## [Work instructions]
**a.** In the sermon excerpt, how does the speaker say they will read today's scripture?
**b.** Reproduce the part of the sermon excerpt that opens with the words containing "Jesus said: ‘I" and closes with "but rather division!".

## [Provided text]

-=-=-

Rev. Nancy S. Taylor
Aug 14 2016


In today’s reading, Jesus delivers a hard, sharp word. The gentle Shepherd is nowhere to be found. Instead, he is angry prophet. He is stressed, distressed and frustrated. His words are harsh and fierce … and not without judgment.

Because today’s scripture is a hard, sharp word, I am going to read it softly. Listen.

Jesus said: ‘I came to bring fire to the earth, and how I wish it were already kindled! I have a baptism with which to be baptized, and what stress I am under until it is completed! Do you think that I have come to bring peace to the earth? No, I tell you, but rather division!

From now on, five in one household will be divided, three against two and two against three; they will be divided: father against son and son against father, mother against daughter and daughter against mother, mother-in-law against her daughter-in-law and daughter-in-law against mother-in-law.’

‘When you see a cloud rising in the west, you immediately say, “It is going to rain”; and so it happens. And when you see the south wind blowing, you say, “There will be scorching heat”; and it happens. You hypocrites! You know how to interpret the appearance of earth and sky, but why do you not know how to interpret the present time?

-=-=-

## [Data section]
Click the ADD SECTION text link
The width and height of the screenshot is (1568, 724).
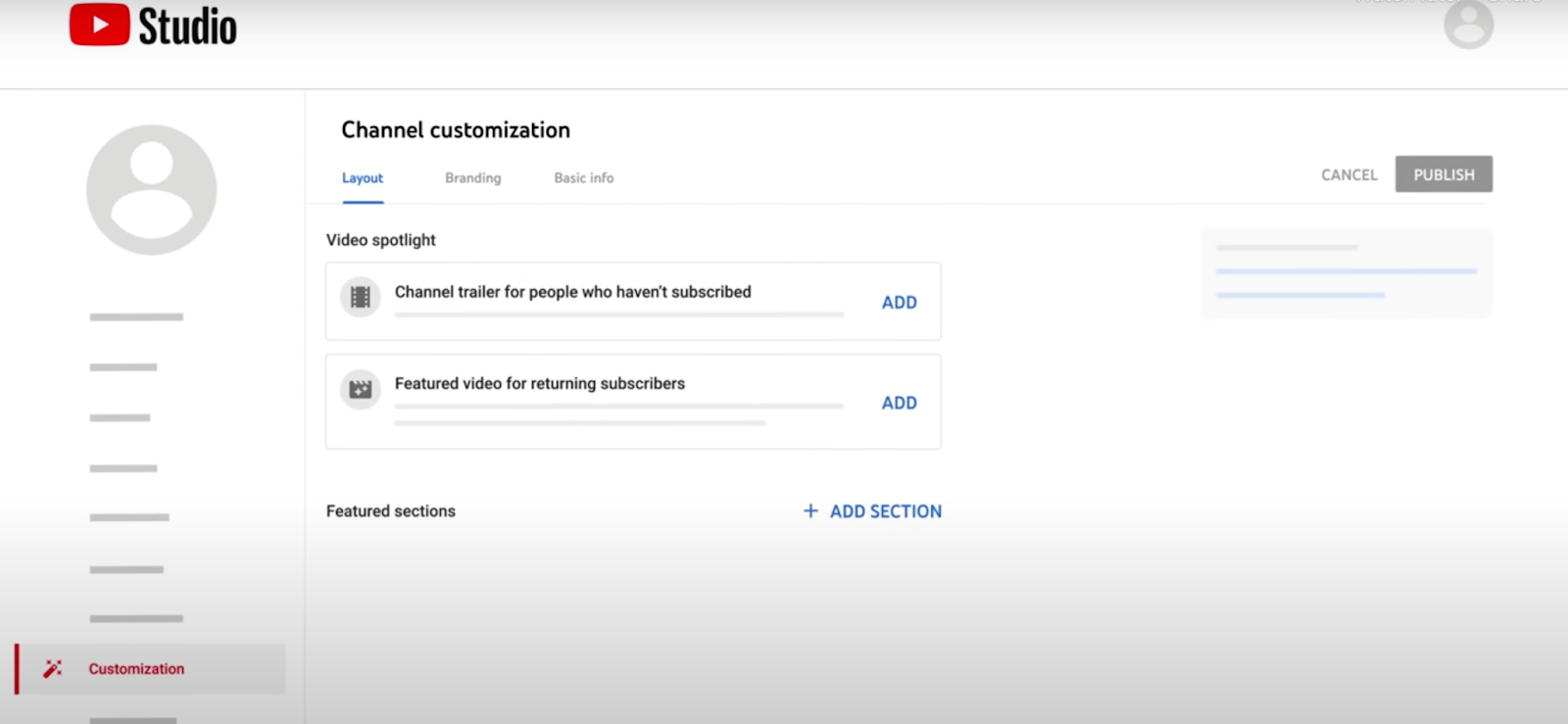(x=885, y=511)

-=-=-

## [Solutions in order]
**a.** Softly, because it is a hard, sharp word.

**b.**
Jesus said: ‘I came to bring fire to the earth, and how I wish it were already kindled! I have a baptism with which to be baptized, and what stress I am under until it is completed! Do you think that I have come to bring peace to the earth? No, I tell you, but rather division!